The Recycling Association has warned that waste crime will continue to happen, even if exports of plastics for recycling are banned.

MPs on the Environment, Food and Rural Affairs Committee (EFRA) have called for the Government to ban exports of recyclable plastics by 2027 and introduce measures to reduce them before then; however, The Recycling Association has said this would be a “huge mistake”.

The Recycling Association chief executive Simon Ellin said: “Banning plastic exports to solve waste crime would be like trying to crack a nut with a sledgehammer. It would penalise legitimate exporters while doing nothing to prevent illegal operators.

“The EFRA Committee has used data from 2020, but much has changed since then. The markets we now trade with are typically in the EU or Turkey, and legitimate exporters are working under very high-quality rules and regulations.

Banning plastic exports to solve waste crime would be like trying to crack a nut with a sledgehammer.

“With the tough Basel regulations and UK law, it is already very difficult to export plastics unless they are high-quality materials ready for recycling. In addition, countries such as Turkey, which was highlighted by the EFRA Committee, have also brought in tough import laws on plastics. Indeed, many of the recycling facilities in Turkey are as good as, or sometimes better than those in the UK.”

Ellin makes the point that those who are exporting plastics illegally are bypassing these laws, and are not going to be deterred by a ban on legitimate operators.

He contends that since the introduction of the new Basel rules, and the bans/restrictions on imports by many Asian countries, exports of plastics have largely been to EU countries and Turkey. Since these rules have come in, only around 2% of exports go to non-OECD countries now, Ellin says.

“This trade to Turkey and EU nations has helped to keep competition in the market and ensured that UK reprocessors work under a free and fair market. It also means that polymers can be exported to specialist facilities that may not exist in the UK at the moment.
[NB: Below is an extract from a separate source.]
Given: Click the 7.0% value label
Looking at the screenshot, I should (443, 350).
“A ban on exporting plastics would be short-sighted, will not reduce waste crime and will distort the market for consumers leading to higher prices.

Don’t penalise those who legitimately export for the crimes of those that do it illegally.

“Of course, we welcome more investment in UK plastic recycling infrastructure, but free and sustainable trade to our partners in Turkey and EU will provide competition that will benefit consumers.”

Overall, The Recycling Association welcomed much that was in the report from EFRA. However, Ellin says it does not welcome the EFRA Committee calling for the Environment Agency to use more of the charges it collects from the waste industry to support its enforcement activity.

He continues that it also wants support for more digital waste tracking and The Recycling Association already has its own Traqa system built to do that.

Ellin argues that the introduction of Extended Producer Responsibility (EPR) will ramp up quality to another level and mean that plastics collected in the UK should contain very little contamination.

“We do not need the blunt instrument of an export ban to raise quality. Instead, a combination of EPR, more funding to tackle waste crime, a focus on those gangs who illegally export, and digital waste tracking will do the job. Don’t penalise those who legitimately export for the crimes of those that do it illegally.”